● EXCERPT TO READ:

----------

Merchants, which widely hailed the Durbin Amendment when it was added to the Dodd-Frank Wall Street reform bill passed in the wake of the 2008 financial crisis, became disenchanted with the law’s provisions after the final rule was implemented by the Fed. Many merchants—notably those that process a high volume of low-value transactions—actually saw the amount they pay in interchange rise when the card networks eliminated lower rates for small-ticket purchases.

The suit—filed more than a year ago by retailer groups including the National Retail Federation, the National Association of Convenience Stores and the National Restaurant Association—charged that the rules approved by the Fed Board of Governors exceed the authority granted to the Fed by Congress, and that the final rule is “arbitrary, capricious, an abuse of process and otherwise not in accordance with the law in violation of the Administrative Procedure Act.”

“From the very beginning, retailers and restaurants knew the Federal Reserve Board of Governors had grossly misapplied the Durbin Amendment,” said Mallory Duncan, senior vice president and general counsel of the National Retail Federation. “They failed to heed Congress’ call to set fee standards that were reasonable and proportional to the actual cost of a transaction. As a result, small-ticket transactions, such as those imposed on convenience stores and restaurants, skyrocketed under the misapplied law.”

Less than three months ago, the Federal Reserve Bank of Richmond’s own economists confirmed the small-ticket phenomenon in an article about the law’s unintended consequences, bolstering Judge Leon’s decision that the Fed’s final rule did not follow the intent of Congress, which was to lower interchange for all categories of merchant.

The Richmond team’s economic research found “market-determined interchange fees tend to be too high compared with the social optimum, so [continuing to regulate] down interchange fees could be welfare enhancing.” But putting a cap on the maximum interchange fee may not be working the way lawmakers had hoped. “Capping the weighted average interchange fee, instead of the maximum interchange fee, may avoid the unintended consequence on small-ticket merchants.”

In the original motion, plaintiffs argued that the Fed’s final rule “greatly expanded the costs allowed in the interchange fee standard,” which resulted in “shifting billions of dollars in additional costs from the issuing banks to merchants that accept debit cards.” The suit also says the final rule mishandled the network non-exclusivity portion of the Durbin Amendment, resulting in “entire categories of debit card transactions—such as Internet and telephone transactions, hotel stays and car rentals—not being afforded the competitive network choice required by statute.”

Leon has dumped the matter back into the hands of the Fed, which will need to go through the lengthy rulemaking process again. In the interim, the judge said the current rules would remain in force, but that a new Final Rule would need to be formulated in “months, not years.”

----------

Element lookup records
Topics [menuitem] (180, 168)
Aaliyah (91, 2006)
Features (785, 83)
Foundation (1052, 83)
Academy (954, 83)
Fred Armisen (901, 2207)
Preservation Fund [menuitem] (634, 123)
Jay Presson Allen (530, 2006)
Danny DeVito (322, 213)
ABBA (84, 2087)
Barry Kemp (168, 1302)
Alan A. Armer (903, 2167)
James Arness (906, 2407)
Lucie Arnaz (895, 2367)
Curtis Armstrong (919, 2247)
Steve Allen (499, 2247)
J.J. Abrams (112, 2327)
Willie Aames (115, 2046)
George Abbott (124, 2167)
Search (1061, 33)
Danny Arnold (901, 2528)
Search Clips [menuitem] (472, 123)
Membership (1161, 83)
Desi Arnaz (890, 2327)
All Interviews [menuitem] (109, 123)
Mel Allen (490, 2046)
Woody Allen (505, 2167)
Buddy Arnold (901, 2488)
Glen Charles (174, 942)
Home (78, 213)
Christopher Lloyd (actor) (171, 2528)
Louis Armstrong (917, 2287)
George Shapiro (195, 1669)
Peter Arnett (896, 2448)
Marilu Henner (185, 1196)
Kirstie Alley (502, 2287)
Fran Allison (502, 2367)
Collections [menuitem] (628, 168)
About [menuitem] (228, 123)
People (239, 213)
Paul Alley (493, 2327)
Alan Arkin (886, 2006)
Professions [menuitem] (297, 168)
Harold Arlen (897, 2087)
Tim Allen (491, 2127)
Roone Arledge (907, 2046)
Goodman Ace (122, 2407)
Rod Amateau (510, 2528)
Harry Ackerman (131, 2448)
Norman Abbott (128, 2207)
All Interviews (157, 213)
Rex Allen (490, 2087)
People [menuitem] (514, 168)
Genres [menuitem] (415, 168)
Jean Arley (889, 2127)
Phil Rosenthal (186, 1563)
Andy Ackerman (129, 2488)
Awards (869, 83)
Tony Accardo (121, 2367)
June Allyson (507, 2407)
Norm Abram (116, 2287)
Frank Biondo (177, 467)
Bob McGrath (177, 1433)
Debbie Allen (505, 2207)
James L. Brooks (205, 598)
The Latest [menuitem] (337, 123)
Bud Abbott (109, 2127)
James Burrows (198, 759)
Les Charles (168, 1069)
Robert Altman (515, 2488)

----------

● SHORT EXERCISE 1:
In the Durbin Amendment article, by when did the judge say a new Final Rule would need to be formulated?
● SHORT EXERCISE 2:
Return the records word for word, from their first line through the line holding "Woody Allen (505, 2167)", inclusive.

● FULL RESPONSE 1:
In "months, not years."

● FULL RESPONSE 2:
Topics [menuitem] (180, 168)
Aaliyah (91, 2006)
Features (785, 83)
Foundation (1052, 83)
Academy (954, 83)
Fred Armisen (901, 2207)
Preservation Fund [menuitem] (634, 123)
Jay Presson Allen (530, 2006)
Danny DeVito (322, 213)
ABBA (84, 2087)
Barry Kemp (168, 1302)
Alan A. Armer (903, 2167)
James Arness (906, 2407)
Lucie Arnaz (895, 2367)
Curtis Armstrong (919, 2247)
Steve Allen (499, 2247)
J.J. Abrams (112, 2327)
Willie Aames (115, 2046)
George Abbott (124, 2167)
Search (1061, 33)
Danny Arnold (901, 2528)
Search Clips [menuitem] (472, 123)
Membership (1161, 83)
Desi Arnaz (890, 2327)
All Interviews [menuitem] (109, 123)
Mel Allen (490, 2046)
Woody Allen (505, 2167)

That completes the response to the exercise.